--- Start DATASET ENTRIES ---

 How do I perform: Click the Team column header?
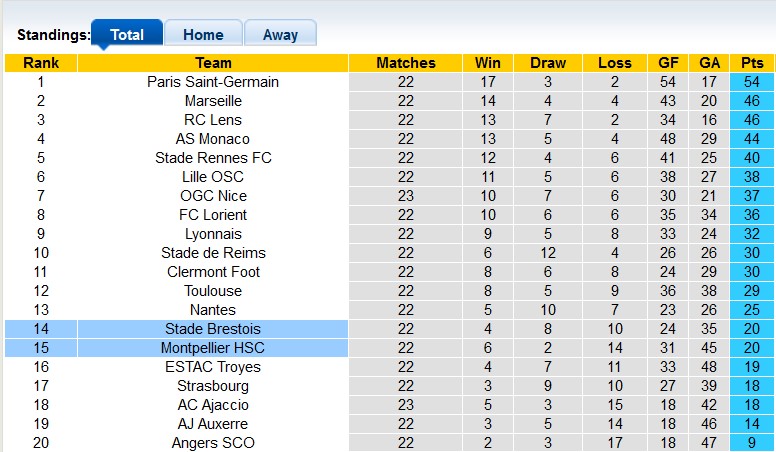point(213,63)
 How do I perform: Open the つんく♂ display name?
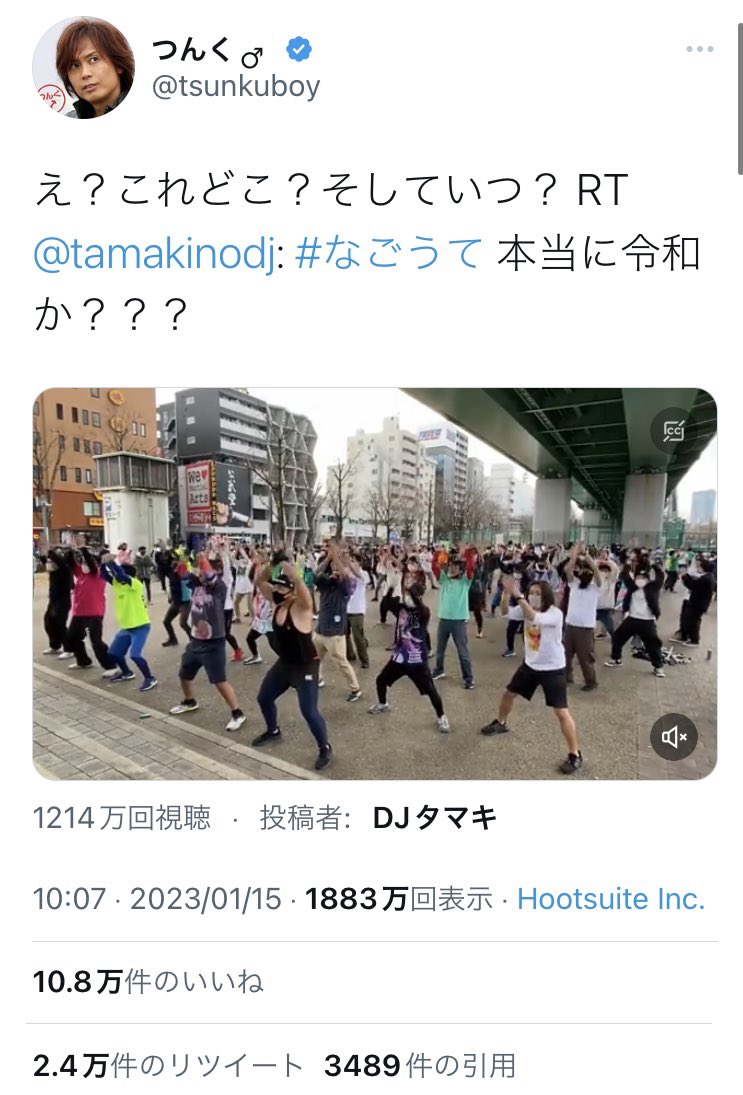tap(207, 50)
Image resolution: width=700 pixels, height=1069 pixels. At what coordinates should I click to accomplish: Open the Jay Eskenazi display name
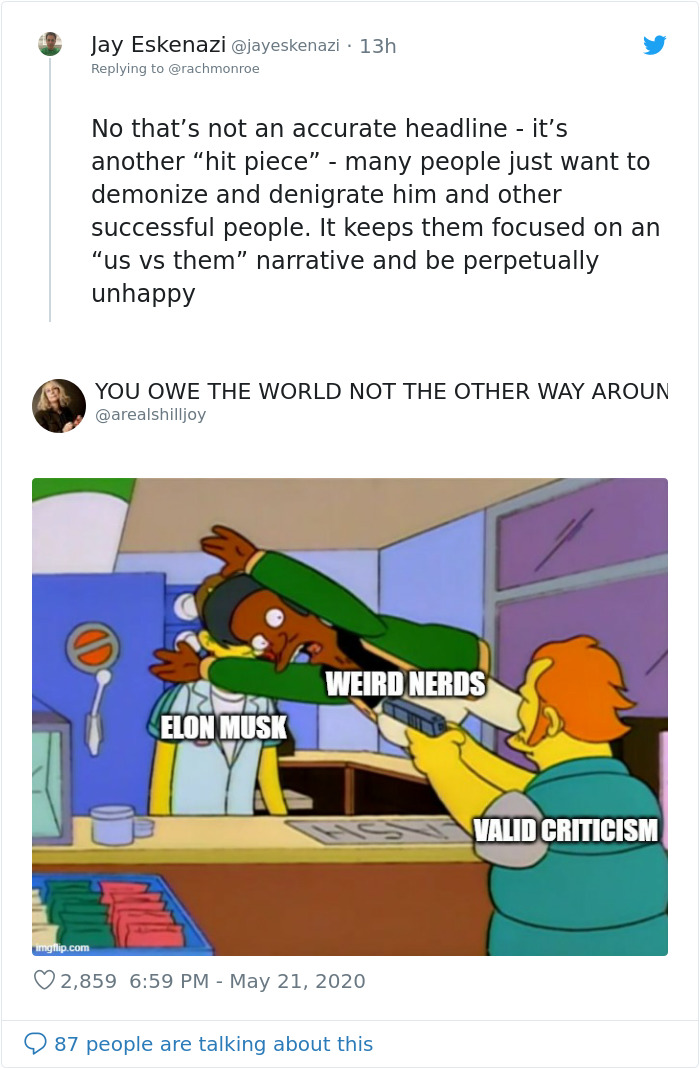tap(158, 45)
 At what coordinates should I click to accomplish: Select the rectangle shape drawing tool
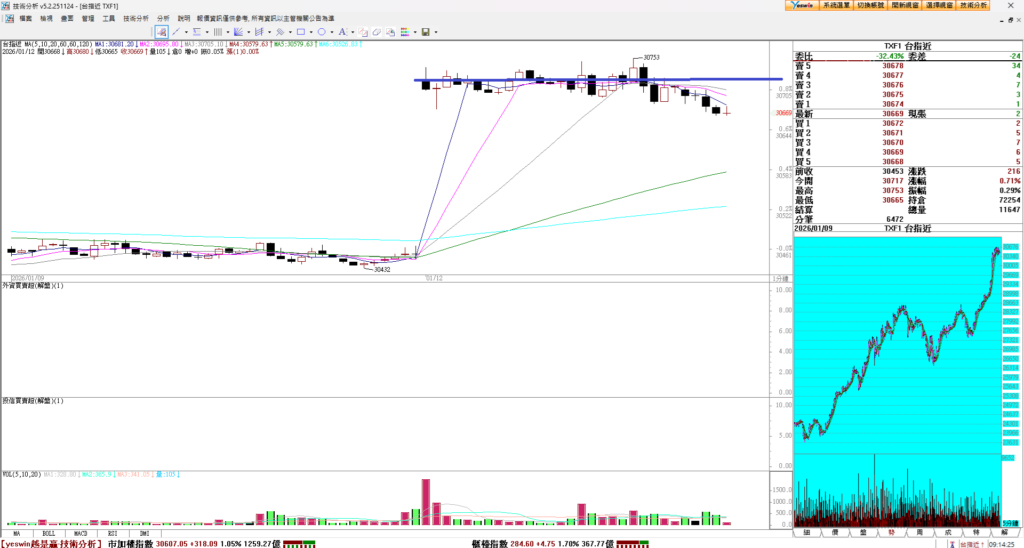pos(299,32)
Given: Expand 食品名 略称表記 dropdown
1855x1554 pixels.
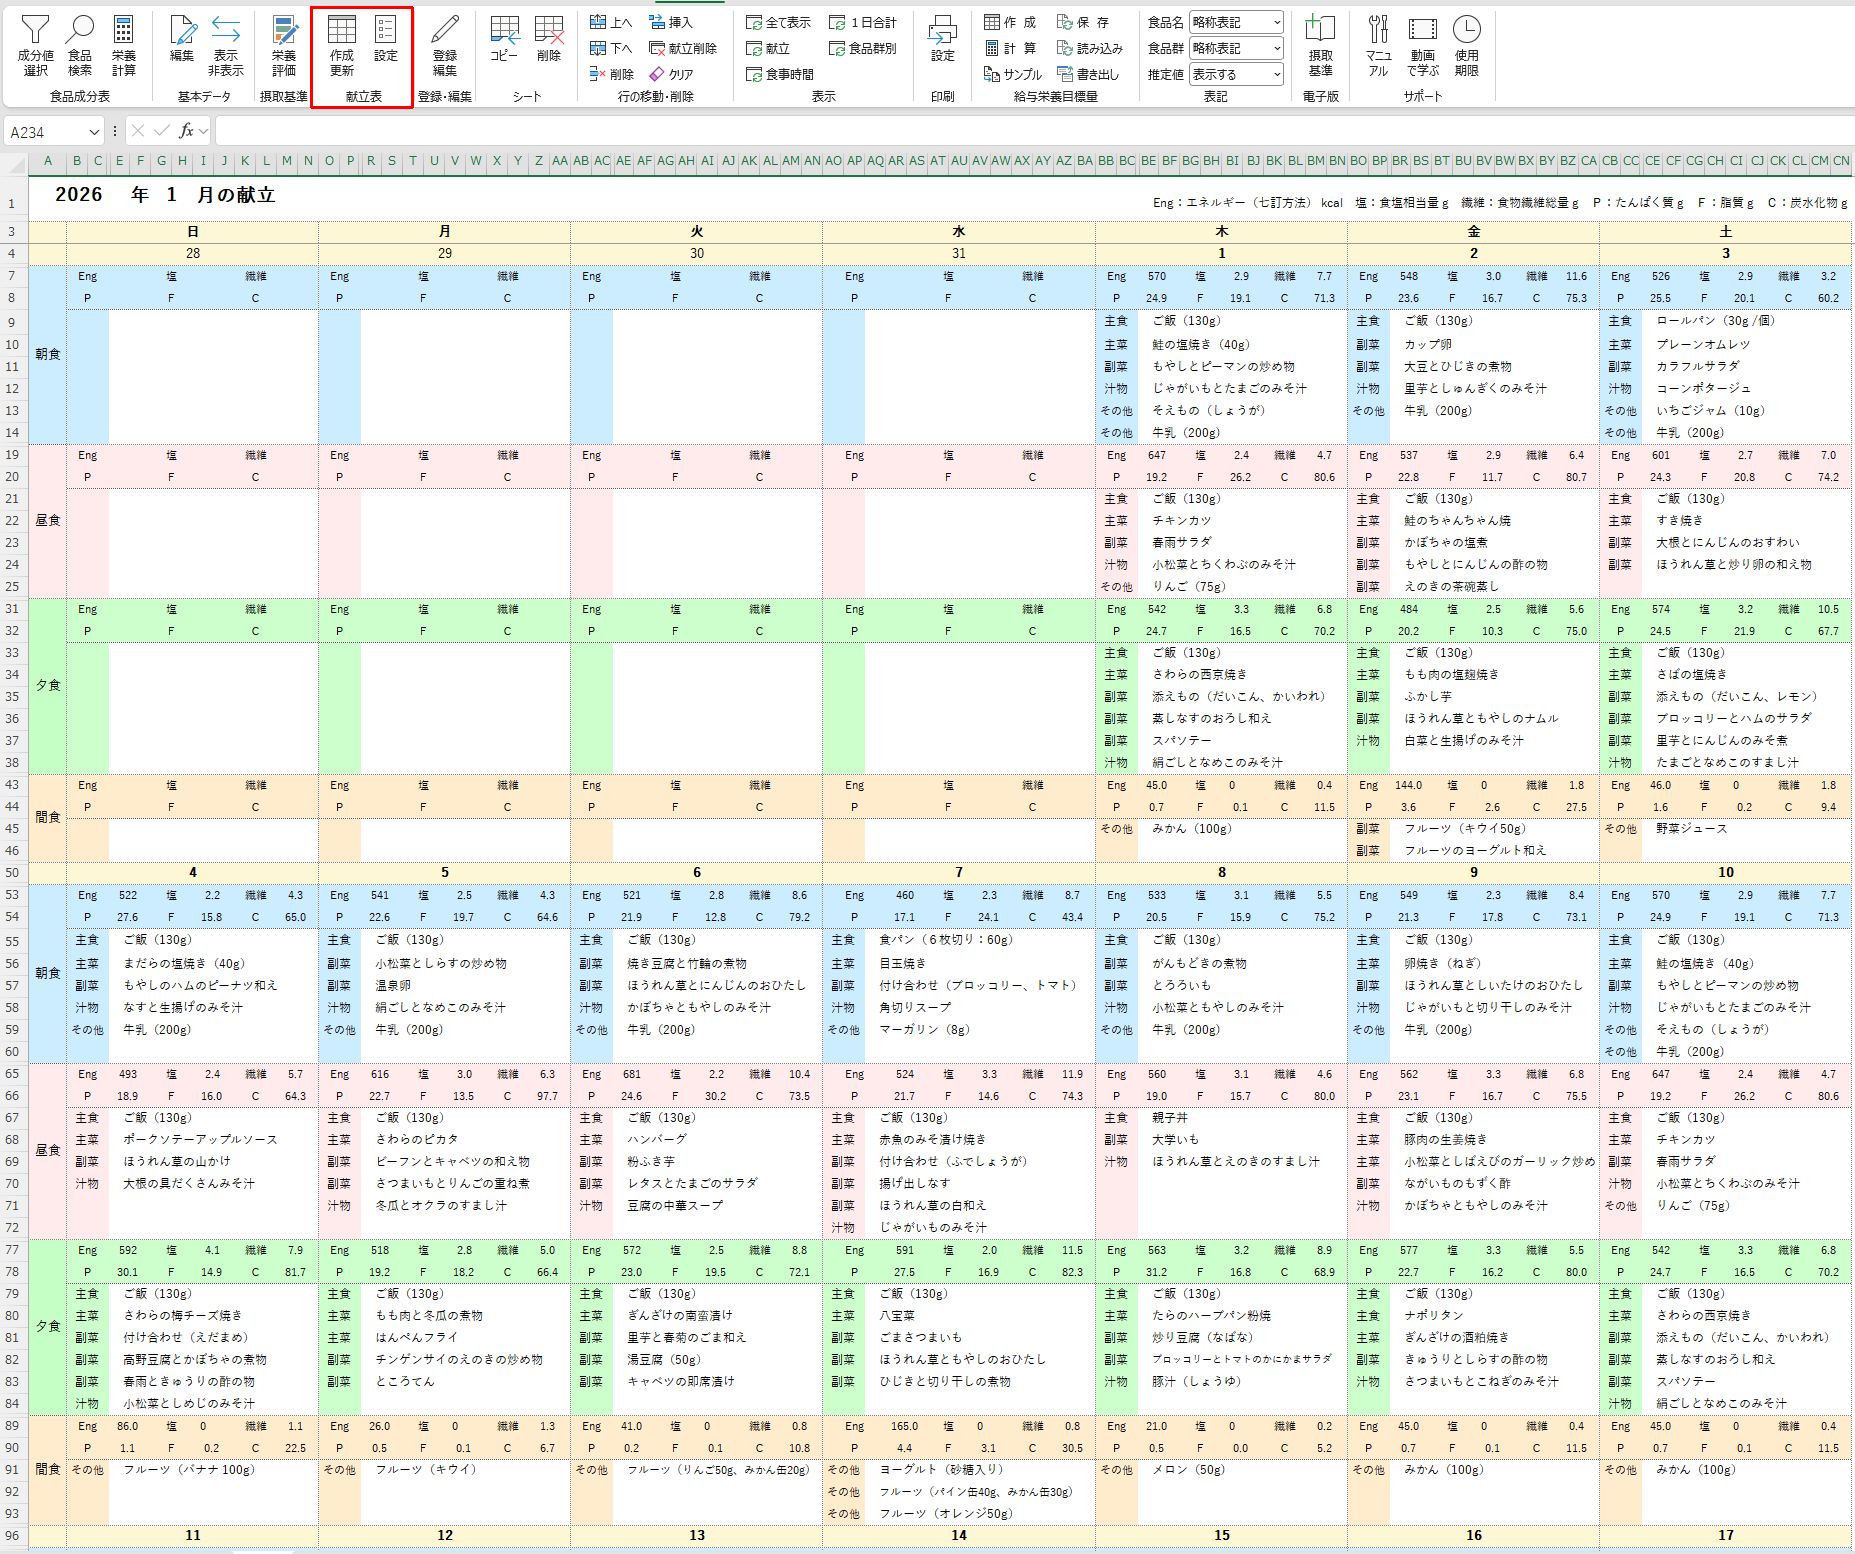Looking at the screenshot, I should pyautogui.click(x=1236, y=22).
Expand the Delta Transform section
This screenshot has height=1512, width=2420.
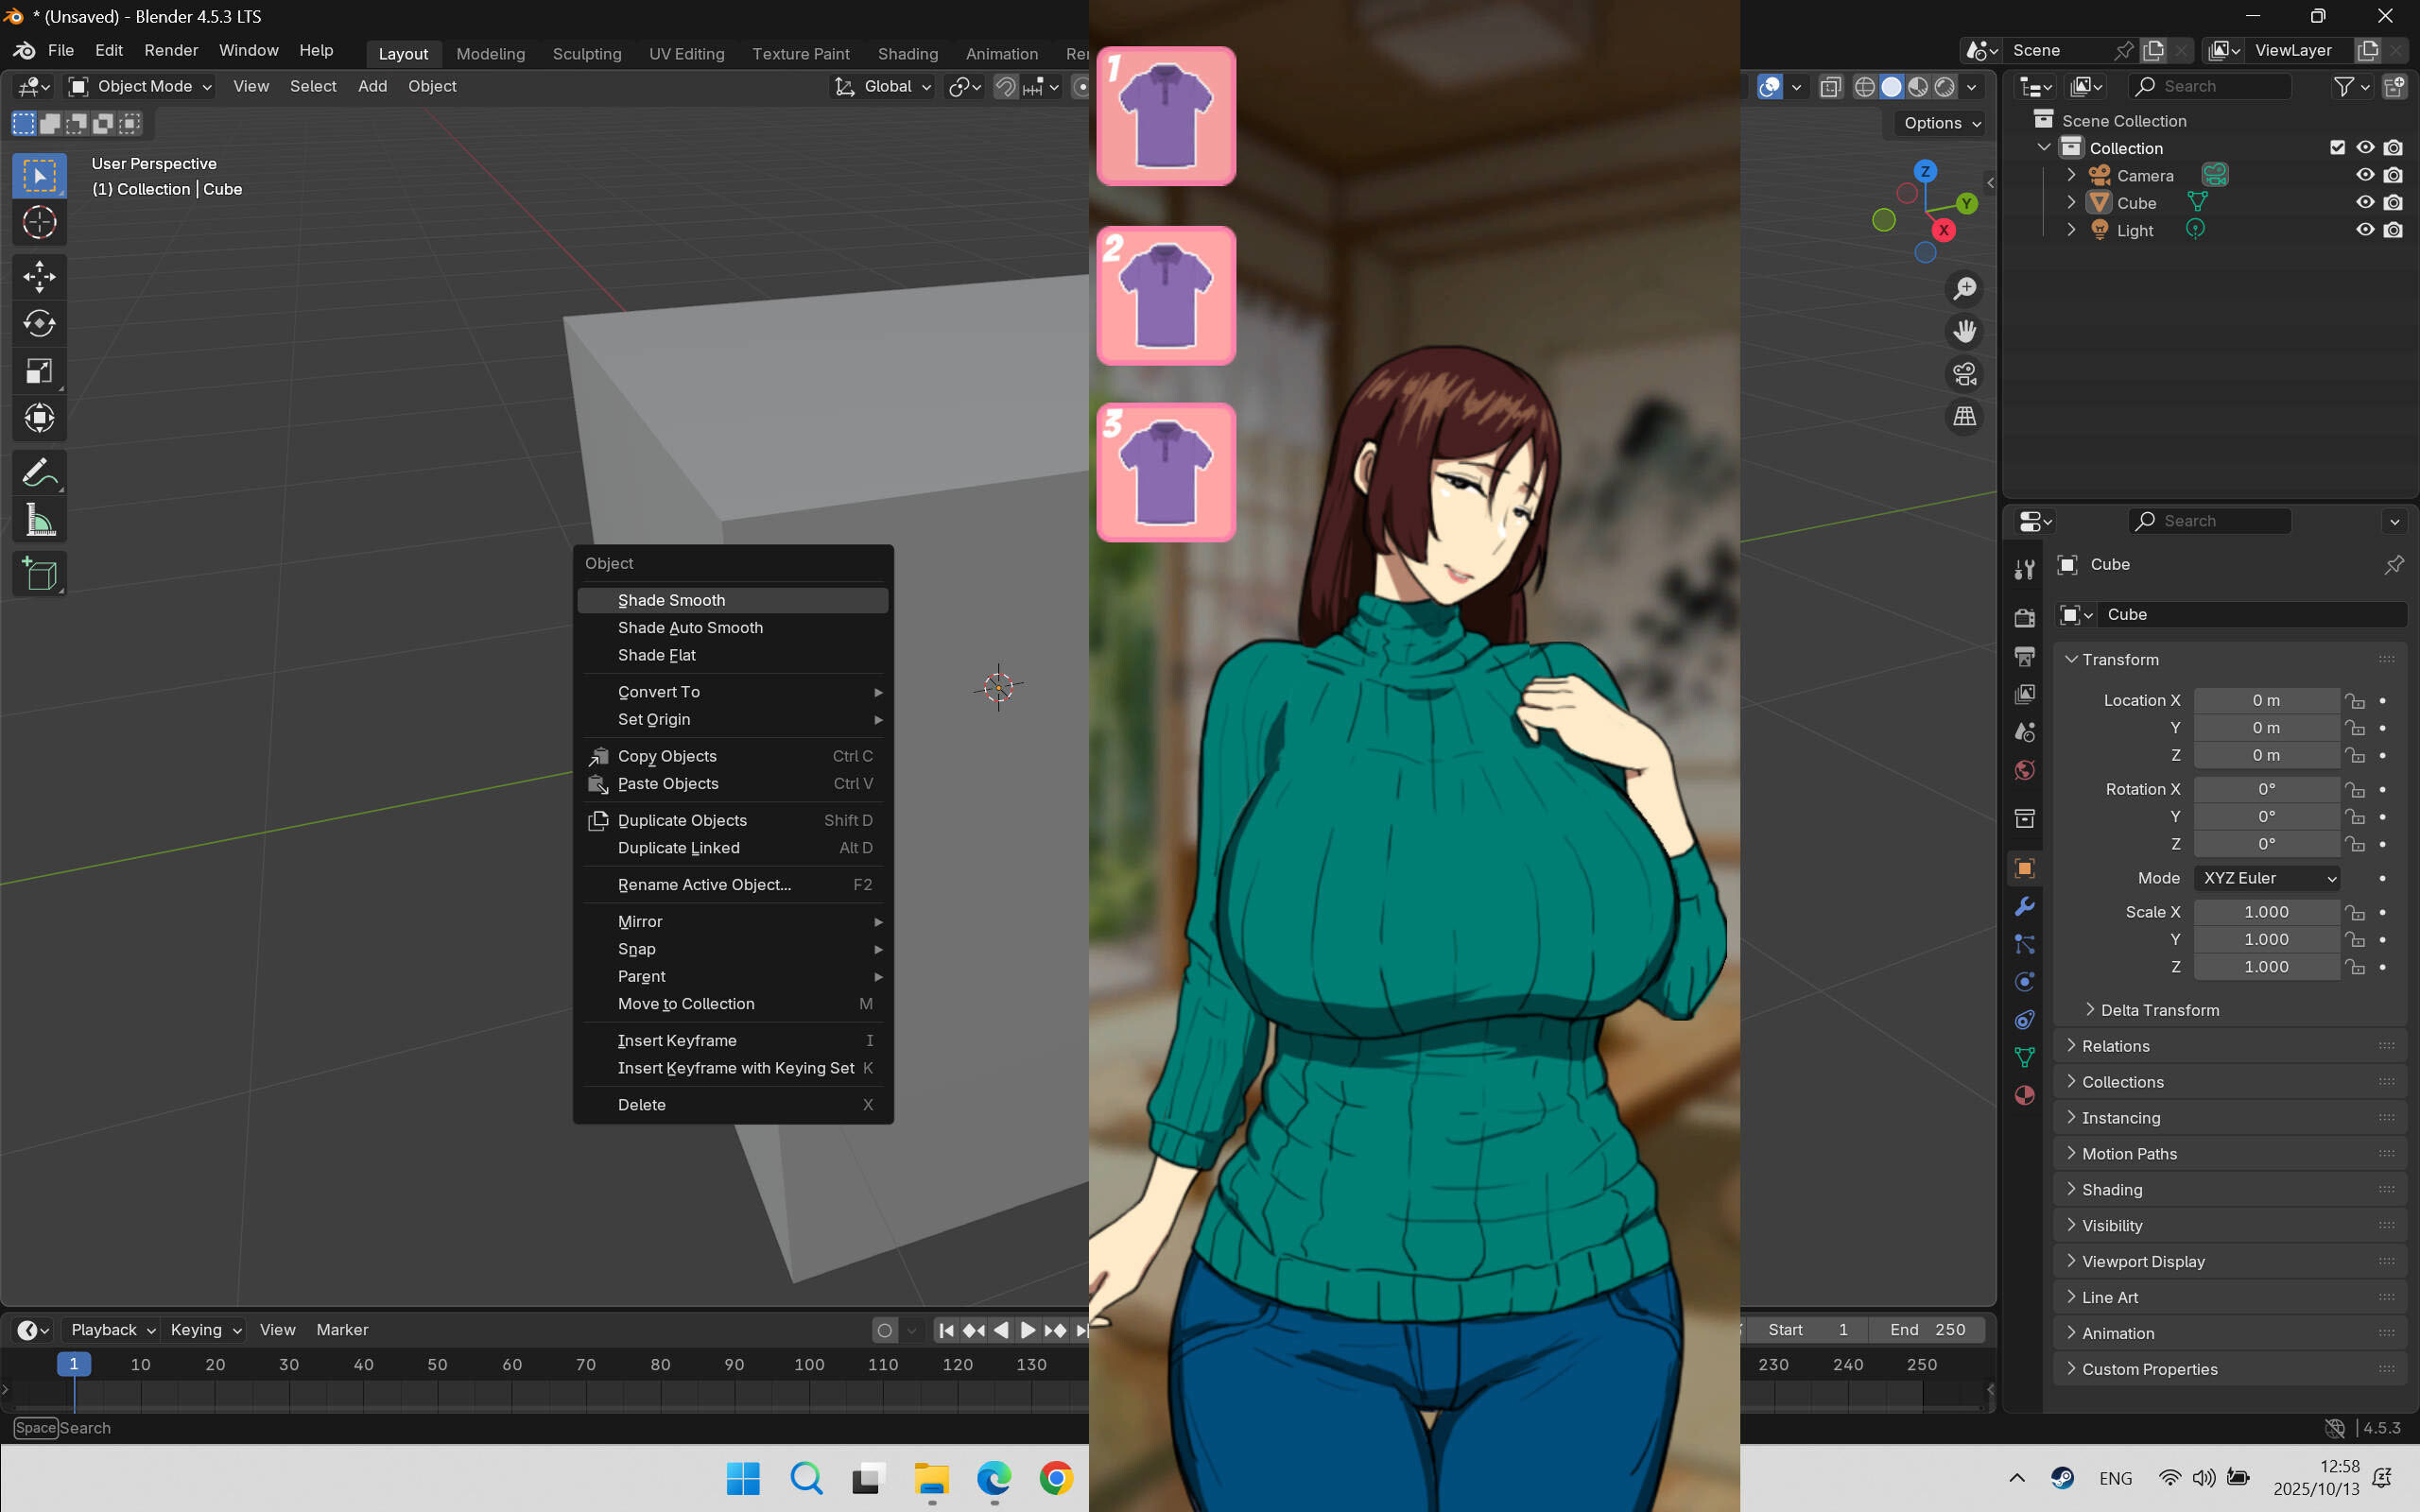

--- End DATASET ENTRIES ---

> _YOUR OBJECTIVE_
Render the lines of all the records above as a numbered list, omitting any blank lines and leaving out the pictures.

> _ANSWER FOR THIS EXERCISE_
1.  How do I perform: Click the Team column header?
2. point(213,63)
3.  How do I perform: Open the つんく♂ display name?
4. tap(207, 50)
5. Image resolution: width=700 pixels, height=1069 pixels. At what coordinates should I click to accomplish: Open the Jay Eskenazi display name
6. tap(158, 45)
7.  At what coordinates should I click to accomplish: Select the rectangle shape drawing tool
8. pos(299,32)
9. Given: Expand 食品名 略称表記 dropdown
10. 1855x1554 pixels.
11. Looking at the screenshot, I should pyautogui.click(x=1236, y=22).
12. Expand the Delta Transform section
13. This screenshot has height=1512, width=2420.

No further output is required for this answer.